··· EXCERPT TO READ
As a once practicing scientist (and a present day science teacher), I have three heroes.
My earliest was of Carl Sagan, and sitting with a push button remote, attached by a wire to channel 17, which was our PBS station in Toronto. His program, of course, was Cosmos, and I would have been enraptured by it at the age of 14. High school.
The second is Richard Feynman. Before taking my biology degree at the U of C, I read a number of books by or about Feynman, not the least impressive of which was Surely You’re Joking, Mr. Feynman?.
Both of these authors were not only eminent minds in their respective fields (cosmology and physics), but also brilliant popularizers of science, and of how science works. In the sense that they presented the big story in ways that most people could understand (mostly… it’s a bit hard to say that of QED), they excelled.
But as they say, “Pigmaei gigantum humeris impositi plusquam ipsi gigantes vident”.
One of those giants was born 199 years ago today, and he is my third: Charles Darwin.
······
··· DATA RECORDS
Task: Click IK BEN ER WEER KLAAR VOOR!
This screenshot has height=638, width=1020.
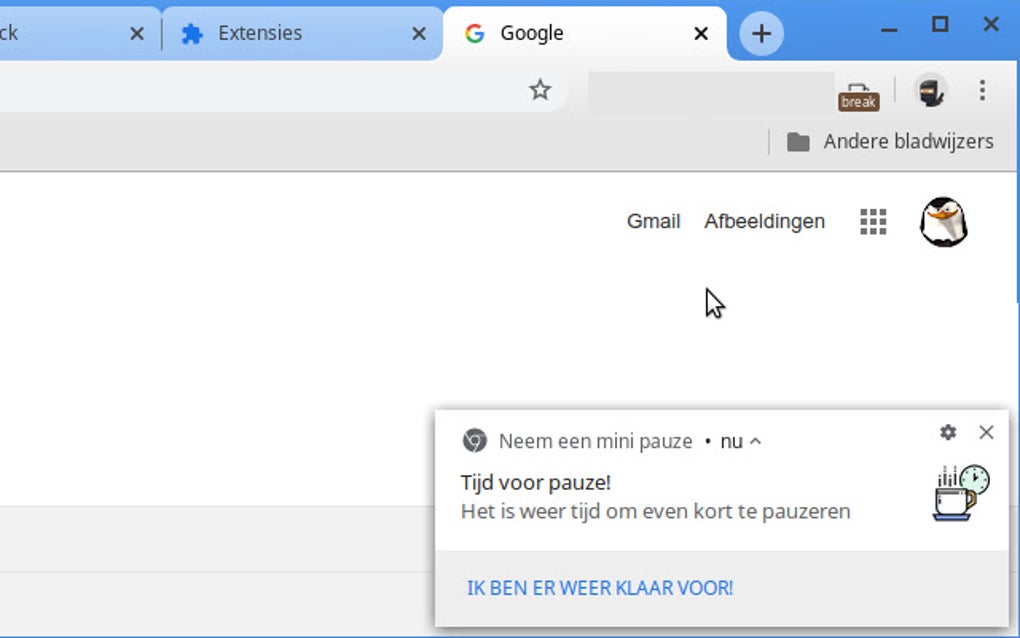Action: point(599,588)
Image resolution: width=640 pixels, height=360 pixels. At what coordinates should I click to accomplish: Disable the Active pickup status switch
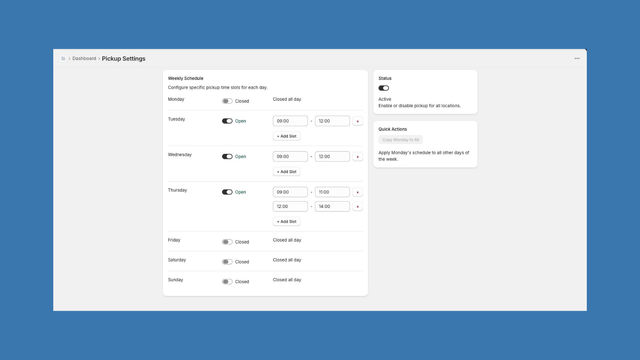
······
··· DATA RECORDS
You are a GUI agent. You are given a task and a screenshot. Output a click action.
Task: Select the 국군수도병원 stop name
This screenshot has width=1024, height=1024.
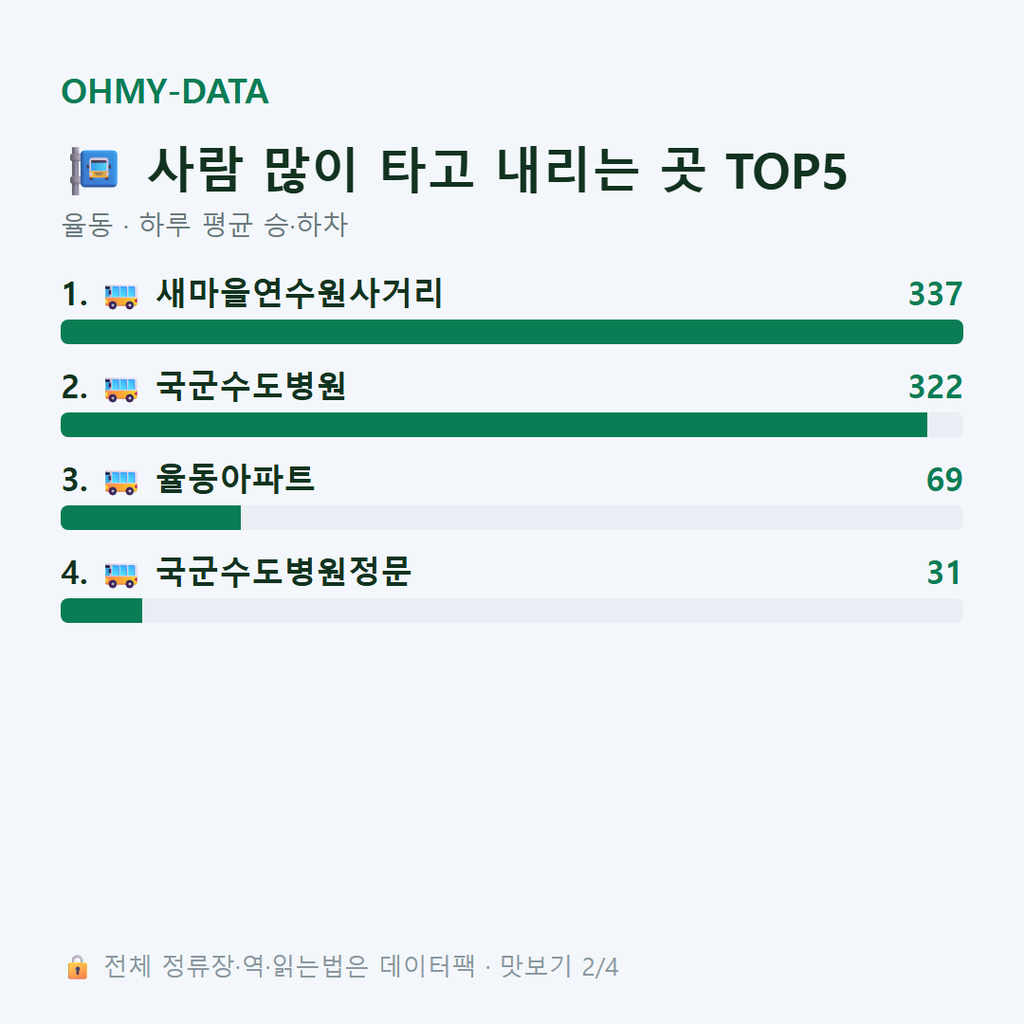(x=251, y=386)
······
**QUESTIONS ON THE MATERIAL:**
[A] Set down the passage on three science heroes word for word, starting with "Both of these" and going on through "third: Charles Darwin.".
[B] Decide whether each statement agrees with the passage on three science heroes, answering yes or no and quoting the words that settle it: (i) The writer watched Cosmos on a PBS station in Toronto. (ii) The writer read books by or about Feynman after completing a biology degree. (iii) Charles Darwin was born 199 years before the day of writing.
[C] Translate this sentence from the passage on three science heroes into French: "One of those giants was born 199 years ago today, and he is my third: Charles Darwin."
The rows come from a source separate from the passage on three science heroes.

**SOLUTION SET:**
[A]
Both of these authors were not only eminent minds in their respective fields (cosmology and physics), but also brilliant popularizers of science, and of how science works. In the sense that they presented the big story in ways that most people could understand (mostly… it’s a bit hard to say that of QED), they excelled.
But as they say, “Pigmaei gigantum humeris impositi plusquam ipsi gigantes vident”.
One of those giants was born 199 years ago today, and he is my third: Charles Darwin.

[B]
(i) Yes: "channel 17, which was our PBS station in Toronto. His program, of course, was Cosmos"
(ii) No: "Before taking my biology degree at the U of C, I read a number of books by or about Feynman"
(iii) Yes: "One of those giants was born 199 years ago today, and he is my third: Charles Darwin."

[C] L'un de ces géants est né il y a 199 ans aujourd'hui, et c'est mon troisième : Charles Darwin.